Generate counts for the most frequent n-grams in text.

Function returns a list with a viz and a view object. The viz object can be fed into ParseR's `viz_ngram` function to produce a network visualisation.

Usage

count_ngram(
 df,
 text_var = Message,
 n = 2,
 top_n = 50,
 min_freq = 10,
 distinct = FALSE,
 hashtags = FALSE,
 mentions = FALSE,
 clean_text  = FALSE,
 remove_stops = TRUE,
 tolower = TRUE, 
 ...
)

Arguments

df: A dataframe.
text_var: The variable containing the text.
n: The number of terms to include in the n-gram.
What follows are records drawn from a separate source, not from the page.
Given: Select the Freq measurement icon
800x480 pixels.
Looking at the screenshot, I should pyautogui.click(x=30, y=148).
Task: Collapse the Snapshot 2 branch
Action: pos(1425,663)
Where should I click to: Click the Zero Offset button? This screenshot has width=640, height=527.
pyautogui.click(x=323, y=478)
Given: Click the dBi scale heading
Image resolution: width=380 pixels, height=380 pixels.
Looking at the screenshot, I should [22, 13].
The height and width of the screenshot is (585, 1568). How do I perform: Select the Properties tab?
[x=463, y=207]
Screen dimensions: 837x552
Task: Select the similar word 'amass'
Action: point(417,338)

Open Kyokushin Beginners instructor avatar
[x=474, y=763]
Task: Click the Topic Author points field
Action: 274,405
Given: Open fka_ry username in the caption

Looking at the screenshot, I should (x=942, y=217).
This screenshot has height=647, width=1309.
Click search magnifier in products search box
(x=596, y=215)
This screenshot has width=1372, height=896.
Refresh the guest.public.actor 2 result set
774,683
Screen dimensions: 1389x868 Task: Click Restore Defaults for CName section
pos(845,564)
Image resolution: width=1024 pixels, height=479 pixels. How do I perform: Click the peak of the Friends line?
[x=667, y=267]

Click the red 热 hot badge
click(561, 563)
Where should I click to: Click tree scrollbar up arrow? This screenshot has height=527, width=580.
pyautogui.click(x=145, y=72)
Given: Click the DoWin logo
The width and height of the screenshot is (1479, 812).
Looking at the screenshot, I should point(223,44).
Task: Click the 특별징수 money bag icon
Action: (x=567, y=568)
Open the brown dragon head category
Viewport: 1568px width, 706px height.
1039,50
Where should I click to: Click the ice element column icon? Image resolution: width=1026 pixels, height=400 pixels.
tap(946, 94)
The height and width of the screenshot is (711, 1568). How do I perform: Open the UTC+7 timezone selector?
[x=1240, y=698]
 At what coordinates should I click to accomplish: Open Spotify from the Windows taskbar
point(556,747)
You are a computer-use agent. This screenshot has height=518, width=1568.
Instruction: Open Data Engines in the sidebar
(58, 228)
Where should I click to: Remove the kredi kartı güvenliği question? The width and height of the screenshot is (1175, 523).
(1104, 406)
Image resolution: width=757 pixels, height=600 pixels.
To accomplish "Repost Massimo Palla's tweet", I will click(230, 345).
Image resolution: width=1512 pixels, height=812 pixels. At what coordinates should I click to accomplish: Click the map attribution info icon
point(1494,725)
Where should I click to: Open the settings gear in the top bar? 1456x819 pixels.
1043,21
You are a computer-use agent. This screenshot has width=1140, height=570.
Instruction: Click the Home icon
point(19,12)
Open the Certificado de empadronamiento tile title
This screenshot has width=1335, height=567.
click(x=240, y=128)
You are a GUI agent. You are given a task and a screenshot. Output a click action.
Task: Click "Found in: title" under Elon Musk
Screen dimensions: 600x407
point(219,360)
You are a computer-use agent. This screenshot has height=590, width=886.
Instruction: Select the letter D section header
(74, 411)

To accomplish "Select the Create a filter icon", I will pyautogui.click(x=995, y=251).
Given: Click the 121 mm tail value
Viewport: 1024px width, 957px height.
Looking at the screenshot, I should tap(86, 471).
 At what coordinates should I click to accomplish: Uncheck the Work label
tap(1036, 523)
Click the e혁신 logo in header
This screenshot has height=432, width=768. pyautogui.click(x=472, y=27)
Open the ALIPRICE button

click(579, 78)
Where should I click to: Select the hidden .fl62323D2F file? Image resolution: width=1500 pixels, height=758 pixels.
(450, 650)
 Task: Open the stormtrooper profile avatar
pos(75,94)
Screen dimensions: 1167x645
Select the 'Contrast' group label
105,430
E.g. 2 produces a bi-gram.
top_n: The number of n-grams to include.
min_freq: The minimum number of times an n-gram must be observed to be included.
distinct: If TRUE, will count # of unique posts for each n-gram.
hashtags: Should hashtags be included in the n-grams?
mentions: Should mentions be included in the n-grams?
clean_text: Should the text variable be cleaned?
remove_stops: Should stopwords be removed?
tolower: Should all tokens be lower cased in calls to unnest_tokens?
...: fed to the `ParseR::clean_text()` function

Value

A list containing a summary table and a tidygraph object suitable for a network visualisation.